PCGamingWiki
- Home page as of 19 April 2022
- Company type: Private limited Company
- Website type: Internet encyclopedia
- Available in: British English
- Headquarters: London, England, UK
- Owner: PCGamingWiki Ltd
- Founder: Andrew Tsai
- Industry: PC games
- Website: www.pcgamingwiki.com
- Commercial: No
- Registration: Optional
- Users: 300+ active users 35,000+ registered users
- Launched: 9 February 2012; 14 years ago
- Current status: Active
- Content licence: CC BY-NC-SA 3.0

= PCGamingWiki =

Wiki encyclopaedia focused on collecting game behaviour data

The PCGamingWiki is a British-based collaboratively edited wiki internet encyclopaedia focused on collecting video game behaviour data (such as save locations and startup parameters), to optimising gameplay, and fixing issues found in PC games. Intended fixes and optimisations range from simple cutscene removals, to modifications that allow for wide-screen resolutions, and more. The wiki site runs on MediaWiki software, and was created by Andrew Tsai, a British businessman from London, England. The site was founded on . As of October 2022, the PCGamingWiki has more than 30,000 registered users, and 48,000 content pages. Since its inception, the PCGamingWiki has been featured on numerous gaming-focused websites, including Kotaku, Destructoid, and Rock Paper Shotgun. It regularly receives more than 10,000 unique page views a day.

==History==
The PCGamingWiki was founded on 9 February 2012 by Andrew Tsai, who is also known under the username "Andytizer". Tsai was motivated to create the wiki based on his experiences with the games L.A. Noire and Titan Quest. The wiki was mostly barren until Tsai enlisted the help of users on the website Reddit.

On 11 April 2012, Tsai attempted to Kickstart the PCGamingWiki with a goal of $60,000. The project ended on 12 May 2012, failing to complete its goal and only earning $2,736. On 19 December 2012 the project was put on Kickstarter again, this time with a goal of £500. This was much more successful, ending on 20 January 2013 with more than 400% funding.

On 24 December 2012, the PCGamingWiki forums were created with help from user JRWR. The forums are used to discuss articles, improvements, fix problems, and report bugs. As of March 2014, there have been 3374 posts to the forums.

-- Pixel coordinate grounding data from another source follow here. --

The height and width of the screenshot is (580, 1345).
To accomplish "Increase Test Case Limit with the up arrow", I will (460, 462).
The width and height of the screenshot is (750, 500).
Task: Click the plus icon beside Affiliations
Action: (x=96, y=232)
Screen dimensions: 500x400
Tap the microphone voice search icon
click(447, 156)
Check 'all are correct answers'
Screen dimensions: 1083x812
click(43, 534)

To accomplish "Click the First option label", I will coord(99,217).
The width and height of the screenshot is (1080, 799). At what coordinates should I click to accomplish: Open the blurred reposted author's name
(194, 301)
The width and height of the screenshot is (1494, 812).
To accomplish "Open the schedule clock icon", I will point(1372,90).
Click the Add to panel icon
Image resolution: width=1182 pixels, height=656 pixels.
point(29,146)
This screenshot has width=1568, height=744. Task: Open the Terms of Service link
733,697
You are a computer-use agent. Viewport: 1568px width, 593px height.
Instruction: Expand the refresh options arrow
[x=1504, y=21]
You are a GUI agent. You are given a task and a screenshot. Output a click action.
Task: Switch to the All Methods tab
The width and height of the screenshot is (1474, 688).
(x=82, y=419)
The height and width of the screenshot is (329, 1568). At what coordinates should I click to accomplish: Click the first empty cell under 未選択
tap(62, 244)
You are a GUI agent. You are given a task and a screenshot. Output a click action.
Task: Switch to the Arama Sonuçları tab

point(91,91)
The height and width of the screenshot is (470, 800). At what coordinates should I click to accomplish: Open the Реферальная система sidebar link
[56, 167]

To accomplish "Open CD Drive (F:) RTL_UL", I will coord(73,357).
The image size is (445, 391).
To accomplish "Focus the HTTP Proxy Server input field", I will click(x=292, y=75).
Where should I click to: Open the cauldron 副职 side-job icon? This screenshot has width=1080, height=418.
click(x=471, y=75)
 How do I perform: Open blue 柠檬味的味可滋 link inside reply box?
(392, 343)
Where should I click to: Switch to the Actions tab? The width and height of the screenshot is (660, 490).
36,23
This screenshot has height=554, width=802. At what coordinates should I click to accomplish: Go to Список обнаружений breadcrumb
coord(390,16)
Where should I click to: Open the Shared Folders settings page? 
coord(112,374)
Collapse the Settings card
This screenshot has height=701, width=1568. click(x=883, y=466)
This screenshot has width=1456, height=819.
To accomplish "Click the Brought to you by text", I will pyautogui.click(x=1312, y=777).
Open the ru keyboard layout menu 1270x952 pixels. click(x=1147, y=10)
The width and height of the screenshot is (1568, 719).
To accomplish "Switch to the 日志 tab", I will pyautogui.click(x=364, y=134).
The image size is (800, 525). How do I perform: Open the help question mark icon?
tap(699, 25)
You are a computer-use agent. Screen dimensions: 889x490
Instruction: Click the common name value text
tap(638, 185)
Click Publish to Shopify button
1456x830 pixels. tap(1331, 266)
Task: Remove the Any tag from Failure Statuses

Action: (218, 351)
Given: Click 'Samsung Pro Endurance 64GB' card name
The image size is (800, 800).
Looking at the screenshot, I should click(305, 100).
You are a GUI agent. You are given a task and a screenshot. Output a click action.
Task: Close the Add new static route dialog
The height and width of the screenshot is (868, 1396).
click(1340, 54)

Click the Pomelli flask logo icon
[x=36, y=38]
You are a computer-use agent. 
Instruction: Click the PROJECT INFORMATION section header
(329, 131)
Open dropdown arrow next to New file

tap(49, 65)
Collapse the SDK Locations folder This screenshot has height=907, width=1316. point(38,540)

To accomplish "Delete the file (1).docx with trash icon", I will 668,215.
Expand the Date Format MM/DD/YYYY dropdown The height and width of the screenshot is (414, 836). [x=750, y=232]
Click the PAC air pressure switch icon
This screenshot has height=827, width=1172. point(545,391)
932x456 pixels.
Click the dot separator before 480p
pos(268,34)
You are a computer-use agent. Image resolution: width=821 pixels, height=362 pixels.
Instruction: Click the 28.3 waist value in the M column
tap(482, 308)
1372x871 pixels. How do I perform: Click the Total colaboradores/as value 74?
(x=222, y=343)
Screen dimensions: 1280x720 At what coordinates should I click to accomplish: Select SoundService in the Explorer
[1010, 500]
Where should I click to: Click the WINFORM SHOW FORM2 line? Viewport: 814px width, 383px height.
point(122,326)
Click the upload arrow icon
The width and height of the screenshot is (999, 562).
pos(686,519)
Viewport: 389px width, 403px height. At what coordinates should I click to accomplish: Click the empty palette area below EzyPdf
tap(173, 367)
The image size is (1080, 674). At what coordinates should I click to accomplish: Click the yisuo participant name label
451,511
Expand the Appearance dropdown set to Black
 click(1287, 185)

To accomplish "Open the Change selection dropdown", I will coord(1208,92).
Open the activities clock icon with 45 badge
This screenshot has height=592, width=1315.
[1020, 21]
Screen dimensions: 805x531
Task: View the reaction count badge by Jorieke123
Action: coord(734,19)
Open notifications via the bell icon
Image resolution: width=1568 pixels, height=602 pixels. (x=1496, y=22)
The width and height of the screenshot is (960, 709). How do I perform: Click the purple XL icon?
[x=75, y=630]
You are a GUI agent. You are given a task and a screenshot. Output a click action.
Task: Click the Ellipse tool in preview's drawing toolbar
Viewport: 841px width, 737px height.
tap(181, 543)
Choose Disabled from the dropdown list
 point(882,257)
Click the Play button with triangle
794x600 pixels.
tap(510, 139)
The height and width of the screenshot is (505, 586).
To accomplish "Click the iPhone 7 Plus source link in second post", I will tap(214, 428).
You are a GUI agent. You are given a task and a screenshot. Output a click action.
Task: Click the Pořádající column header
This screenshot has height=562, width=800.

On 26 March 2013, Tsai announced a new section of the PCGamingWiki network entitled The Port Report. The Port Report would function in a similar way to the, then recently defunct, Port Authority section of GameSpy. The Port Report would focus on video games ported from video game console to PC, and judge them based on their technical prowess, rather than story or gameplay. Based on similar concepts from the wiki, The Port Report allows anyone to submit articles for publishing.

On 29 November 2014, a Patreon funding campaign with the goal of supporting the website was launched.

In April 2020, the wiki launched new categories to track a game's monetisation model, including the types of microtransactions present.